I am trying to scrape radiofeeds so that I can compile the following list of all UK radio stations.
Station Name | Geographical Location | Stream URLs |
---|---|---|
Athavan Radio | Greater London | { 64: "http://38.96.148.140:6150/listen.pls?sid=1", 128 : "http://www.radiofeeds.net/playlists/athavan.m3u", 320 : "http://www.radiofeeds.net/playlists/zeno.pls?station=e4k5enu6g18uv"} |
... | ... | ... |
The stream URLs are provided in a nested table, which clearly causes difficulties when searching for new rows based on the next tr
tag, as the next new row might be in a child table.
Thus far, I have tried the following in BeautifulSoup.

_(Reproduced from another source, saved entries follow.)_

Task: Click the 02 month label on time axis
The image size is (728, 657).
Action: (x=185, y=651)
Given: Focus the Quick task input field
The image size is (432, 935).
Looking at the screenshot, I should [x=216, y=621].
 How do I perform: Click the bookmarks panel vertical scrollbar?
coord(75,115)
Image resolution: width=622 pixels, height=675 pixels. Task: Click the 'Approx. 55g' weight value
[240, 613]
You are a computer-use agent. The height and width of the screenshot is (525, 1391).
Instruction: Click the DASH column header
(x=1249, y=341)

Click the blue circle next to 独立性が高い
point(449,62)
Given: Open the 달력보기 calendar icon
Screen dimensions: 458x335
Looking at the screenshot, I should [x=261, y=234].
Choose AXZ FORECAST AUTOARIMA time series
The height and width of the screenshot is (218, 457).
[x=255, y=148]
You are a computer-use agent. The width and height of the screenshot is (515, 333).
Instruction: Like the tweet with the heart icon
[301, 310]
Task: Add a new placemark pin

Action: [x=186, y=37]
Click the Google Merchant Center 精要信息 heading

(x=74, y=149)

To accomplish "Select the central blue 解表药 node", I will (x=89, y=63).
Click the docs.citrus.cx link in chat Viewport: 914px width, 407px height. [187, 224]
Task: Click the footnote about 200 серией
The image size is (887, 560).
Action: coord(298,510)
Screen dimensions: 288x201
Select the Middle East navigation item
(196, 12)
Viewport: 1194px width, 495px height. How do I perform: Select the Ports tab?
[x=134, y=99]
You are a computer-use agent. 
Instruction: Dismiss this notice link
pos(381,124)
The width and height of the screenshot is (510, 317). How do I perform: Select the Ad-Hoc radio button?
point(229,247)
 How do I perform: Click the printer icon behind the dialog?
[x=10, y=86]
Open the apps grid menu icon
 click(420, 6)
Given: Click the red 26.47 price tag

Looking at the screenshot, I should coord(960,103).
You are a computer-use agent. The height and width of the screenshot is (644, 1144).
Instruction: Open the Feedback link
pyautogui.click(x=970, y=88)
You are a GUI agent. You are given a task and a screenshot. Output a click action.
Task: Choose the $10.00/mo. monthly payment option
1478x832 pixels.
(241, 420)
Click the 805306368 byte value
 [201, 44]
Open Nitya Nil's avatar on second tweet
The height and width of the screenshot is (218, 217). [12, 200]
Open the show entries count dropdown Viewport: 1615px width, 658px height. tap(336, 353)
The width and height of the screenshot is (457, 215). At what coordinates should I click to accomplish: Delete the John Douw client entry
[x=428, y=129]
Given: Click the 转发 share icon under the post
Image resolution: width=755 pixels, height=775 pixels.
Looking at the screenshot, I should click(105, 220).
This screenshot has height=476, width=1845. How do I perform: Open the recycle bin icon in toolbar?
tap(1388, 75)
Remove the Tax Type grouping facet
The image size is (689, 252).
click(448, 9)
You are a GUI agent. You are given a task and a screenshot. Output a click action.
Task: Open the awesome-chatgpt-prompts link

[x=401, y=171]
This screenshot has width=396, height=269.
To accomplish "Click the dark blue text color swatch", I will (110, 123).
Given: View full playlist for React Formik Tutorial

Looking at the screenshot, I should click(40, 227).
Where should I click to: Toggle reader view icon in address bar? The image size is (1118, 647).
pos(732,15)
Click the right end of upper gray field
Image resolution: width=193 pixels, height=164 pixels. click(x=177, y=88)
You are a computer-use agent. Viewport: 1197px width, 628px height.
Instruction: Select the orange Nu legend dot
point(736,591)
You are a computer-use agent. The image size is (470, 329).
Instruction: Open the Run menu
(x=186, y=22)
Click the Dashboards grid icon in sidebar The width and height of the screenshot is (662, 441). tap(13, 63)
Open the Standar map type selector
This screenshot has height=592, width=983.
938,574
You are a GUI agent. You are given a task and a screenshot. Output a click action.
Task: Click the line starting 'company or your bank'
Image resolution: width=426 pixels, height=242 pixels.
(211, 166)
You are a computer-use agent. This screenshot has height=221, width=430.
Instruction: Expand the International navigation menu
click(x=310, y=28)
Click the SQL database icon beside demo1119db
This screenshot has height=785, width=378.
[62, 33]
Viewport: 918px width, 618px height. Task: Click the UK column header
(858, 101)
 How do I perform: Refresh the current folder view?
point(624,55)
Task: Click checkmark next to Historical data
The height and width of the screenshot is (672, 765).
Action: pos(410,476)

from bs4 import BeautifulSoup
from requests import get
url = "http://www.radiofeeds.co.uk/mp3.asp"
page = get(url=url).text
lead = "Listen live online to"
foot = "Have <b>YOUR</b> internet"
start = page.find(lead)
stop = page.find(foot)
soup = BeautifulSoup(page[start:stop], "html.parser")
data = []
table = soup.find("table")
rows = table.find_all("tr")
for row in rows:
station_name = row.find("a").text
print(f"STATION_NAME: {station_name}")
cols = len(row.find_all("td"))
print(f"COL_COUNT: {cols}")
print("=====")
The output of this for the first three stations is,
STATION_NAME: 121 Radio
COL_COUNT: 9
=====
STATION_NAME:
COL_COUNT: 2
=====
STATION_NAME: 10-fi Radio
COL_COUNT: 9
=====
STATION_NAME:
COL_COUNT: 2
=====
STATION_NAME: 45 Radio
COL_COUNT: 9
=====
STATION_NAME:
COL_COUNT: 2
=====
Each loop is clearly jumping between the parent and child table, as shown by the varying COL_COUNT
. How do I search the current row including its child tables?
I am happy to use a different library if BeautifulSoup is not the best one for this use.
CodePudding user response:
try this:
from bs4 import BeautifulSoup
import pandas as pd
import requests
response = requests.get('http://www.radiofeeds.co.uk/mp3.asp')
soup = BeautifulSoup(response.text, 'lxml')
result = []
for radio in soup.find_all('a', {'onclick': 'if(!confirm(txt)) return false;'}):
result.append({
'Station Name': radio.get_text(),
'Stream URL': radio.findNext('td', {'width': '68%'}).find('a').get('href')
})
df = pd.DataFrame(result)
print(df)
OUTPUT:
Station Name Stream URL
0 121 Radio http://ukwesta.streaming.broadcast.radio:10650...
1 10-fi Radio http://edge.clrmedia.co.uk:10000/chiptunes.m3u
2 45 Radio http://stream1.themediasite.co.uk:8020/listen....
3 80s Rhythm http://www.radiofeeds.net/playlists/80srhythmh...
4 Abacus Radio http://stream3.hippynet.co.uk:8008/listen.pls?...
.. ... ...
605 YO1 Radio (North Yorkshire) http://ec1.yesstreaming.net:1490/stream.m3u
606 YorkMix Radio http://stream2.hippynet.co.uk:8020/mobile.m3u
607 Your Harrogate http://streaming.broadcastradio.com:11040/your...
608 Zest http://vps.zestliverpool.com:8000/listen.pls?s...
609 Zest 60s http://vps.zestliverpool.com:8000/listen.pls?s...